Venetia Phair (1918 - 2009)
Venetia Phair (née Burney) was born in Oxford in 1918 and before her accountancy career she had become known as 'the girl who named Pluto', aged 11.
Venetia had suggested the name of of Pluto, Roman god of the underworld, over breakfast with her grandfather, Falconer Madon, a retired Librarian at the Bodleian in Oxford. Madon in turn passed the suggestion to Professor Herbert Hall Turner, director of the Radcliffe Observatory, who sent the suggestion by telegram to the Lowell observatory in Arizona. The people at Lowell particularly liked the fact that the first two letters of Pluto were the initials of observatory founder Percival Lowell. Less than a month later, Pluto was announced as the official name for the newly discovered planet.
Her family had some pedigree in naming celestial bodies, her great-uncle, Henry Madan, a science-master at Eton, had suggested the names Deimos and Phobos for the moons of Mars in 1878.
Venetia got into Cambridge University at the second attempt, going up to Newnham College in 1938, reading Economics. After graduation she took articles with the firm of C.W Shelford in London and took her exams in the war years, the intermediate examination in January 1943 and the final examination in August 1944. She remembers taking the Intermediate exam in the City and 'going down under our desks at intervals', which can be taken to mean that air raids were taking place at the time!
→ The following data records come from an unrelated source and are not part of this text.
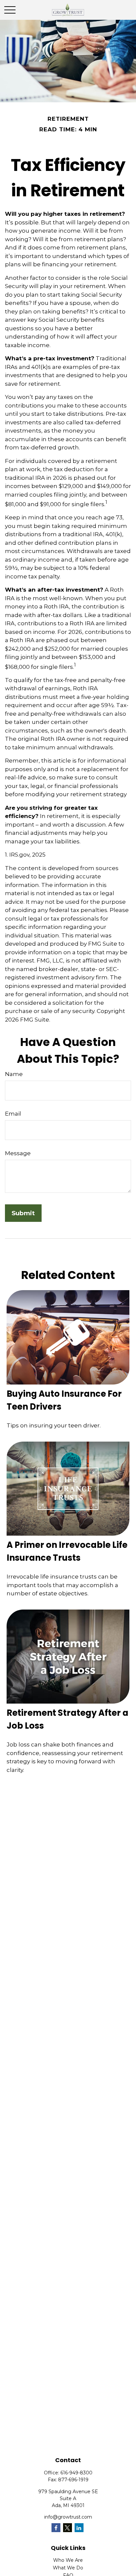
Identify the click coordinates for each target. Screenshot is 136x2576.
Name (14, 1074)
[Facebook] (55, 2527)
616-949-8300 (76, 2473)
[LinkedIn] (79, 2527)
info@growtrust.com (68, 2517)
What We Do (68, 2568)
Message (18, 1153)
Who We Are (68, 2560)
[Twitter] (67, 2527)
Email (13, 1113)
Venetia was one of 6 women admitted to ICAEW membership in 1944 (total female membership was still under 100) and she worked, after qualification, for Roley, Pemberton & Co, in Leadenhall Street, London EC3. until she married Edward Phair, a classicist who later became head of English at Epsom College, at the end of 1947. It seems that was the end of her practising, but she did remain a member, becoming an FCA in 1960 and last appearing in the List of Members in 1967.
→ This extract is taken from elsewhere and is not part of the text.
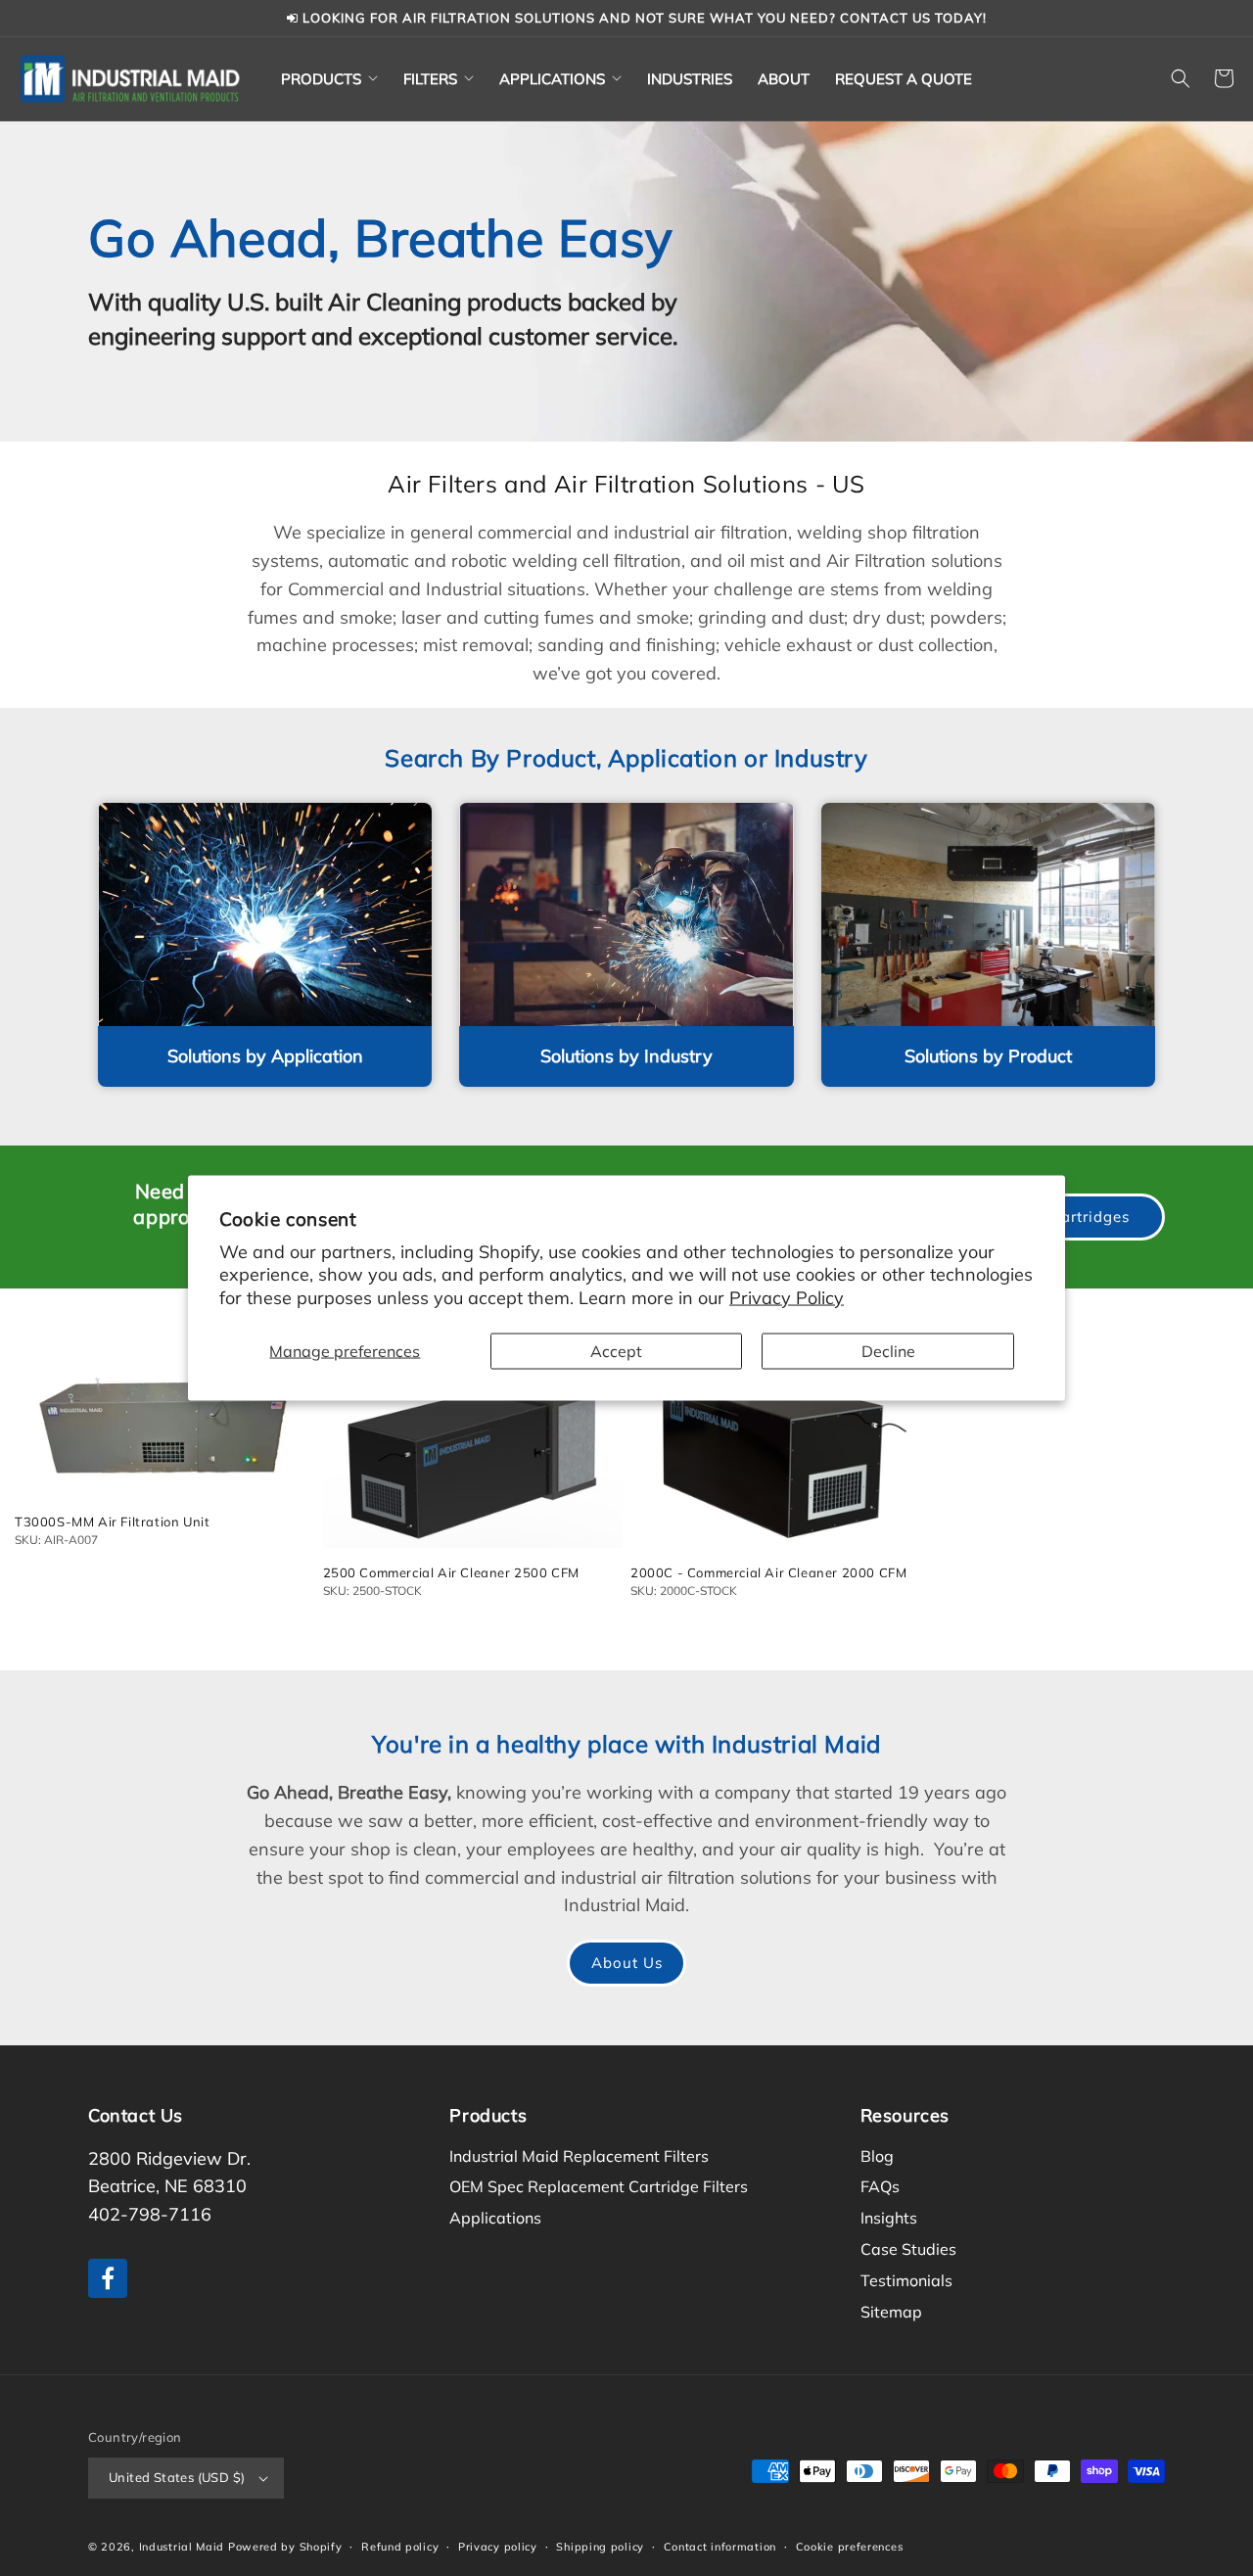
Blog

When her son was at prep school, Venetia returned to work as a history teacher at Gloucester House School in Sutton, Surrey, and then as a part time Economics Teacher at Wallington County Grammar School, until retiring in 1983 at the age of 65. She died in Banstead, Surrey on April 30 2009, aged 90.
In 2006 the NASA New Horizons mission which flew by Pluto, had onboard a Student Dust Counter instrument renamed the 'Venetia Burney Student Dust Counter' and In 2017 the International Astronomical Union named a crater on Pluto 'Burney' in her honour.